# Work instructions:
Examine each line of the listing below. Copy those in which the string "Task" appears.

# Data provided:
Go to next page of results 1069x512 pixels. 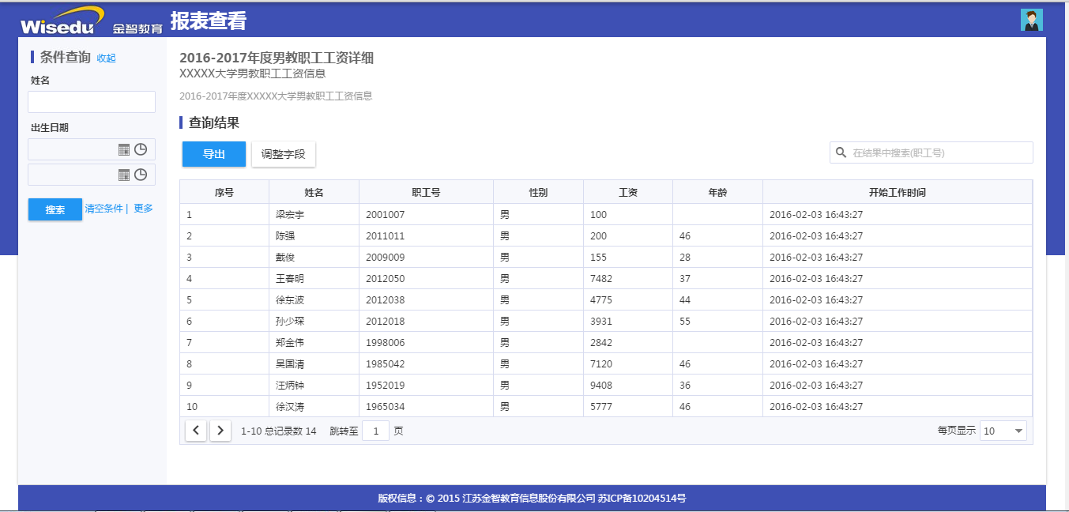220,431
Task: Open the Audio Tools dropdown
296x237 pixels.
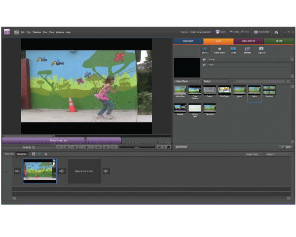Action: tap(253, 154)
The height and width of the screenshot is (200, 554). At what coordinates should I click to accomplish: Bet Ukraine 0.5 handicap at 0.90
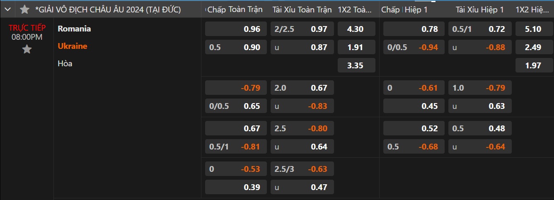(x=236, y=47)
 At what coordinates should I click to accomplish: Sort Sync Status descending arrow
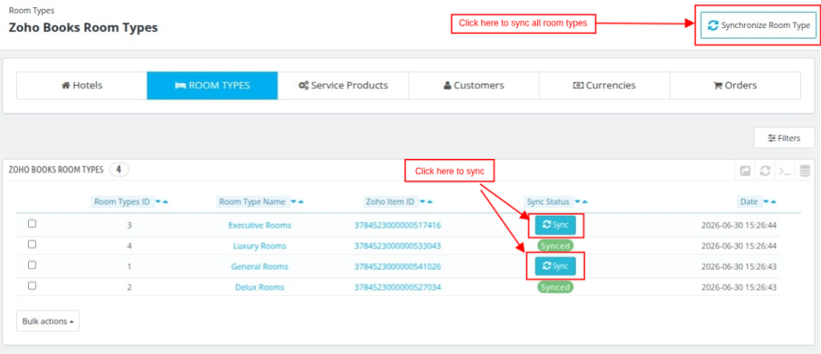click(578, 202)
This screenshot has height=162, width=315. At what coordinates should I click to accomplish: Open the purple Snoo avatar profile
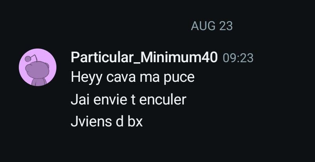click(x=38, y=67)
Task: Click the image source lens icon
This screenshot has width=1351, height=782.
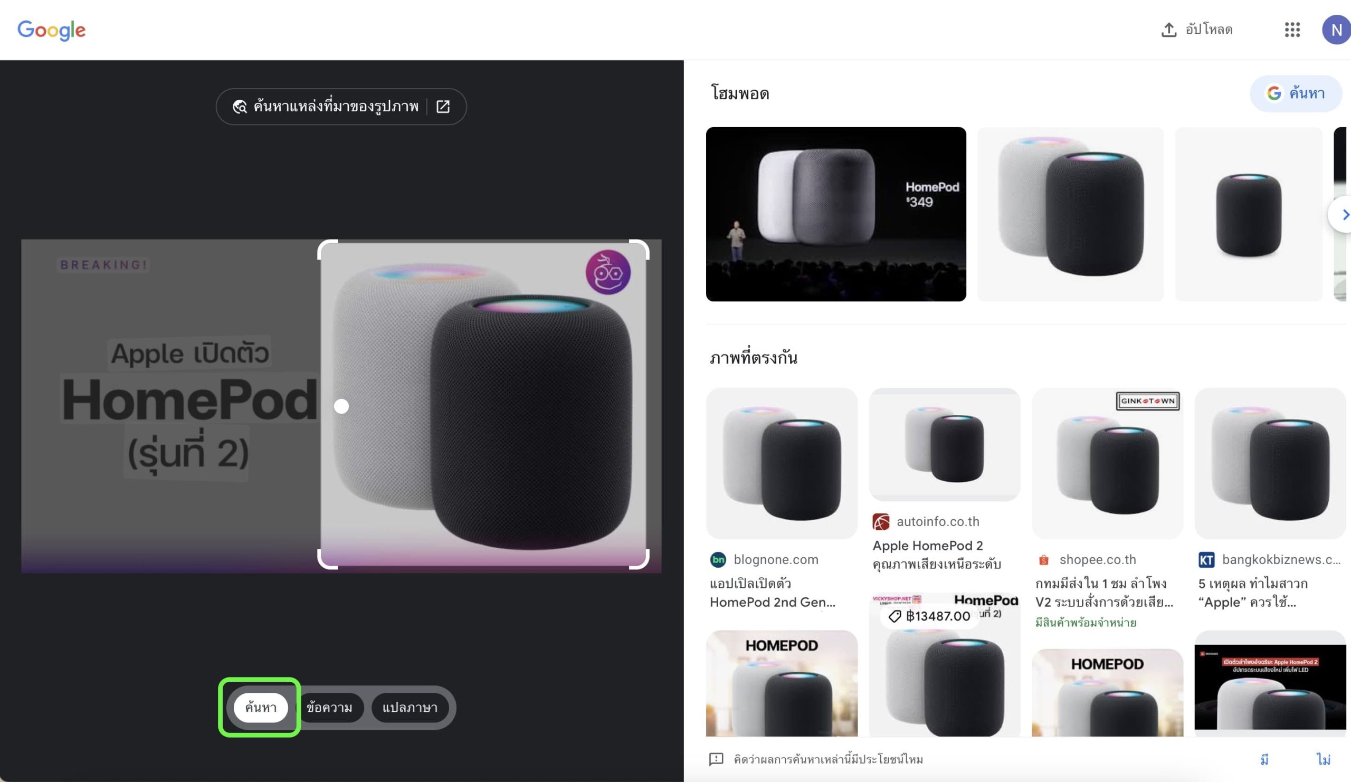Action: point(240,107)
...
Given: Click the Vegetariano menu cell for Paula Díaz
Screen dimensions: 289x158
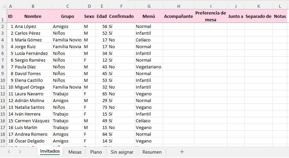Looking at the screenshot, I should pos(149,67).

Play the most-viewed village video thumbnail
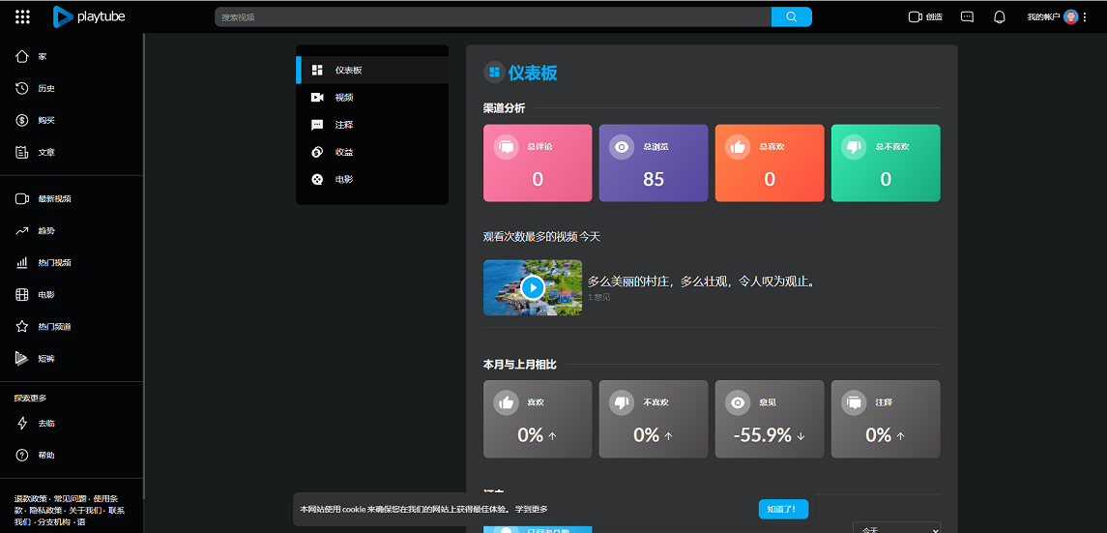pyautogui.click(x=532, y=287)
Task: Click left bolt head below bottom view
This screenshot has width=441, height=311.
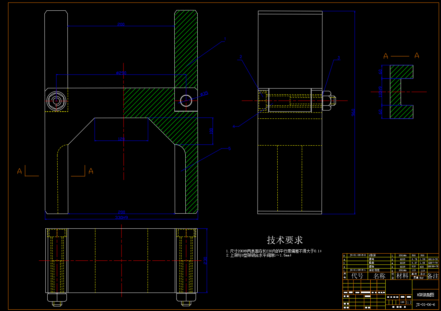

# Your solution:
Task: Open the Audio Tools dropdown
Task: Click the image source lens icon
Task: Click left bolt head below bottom view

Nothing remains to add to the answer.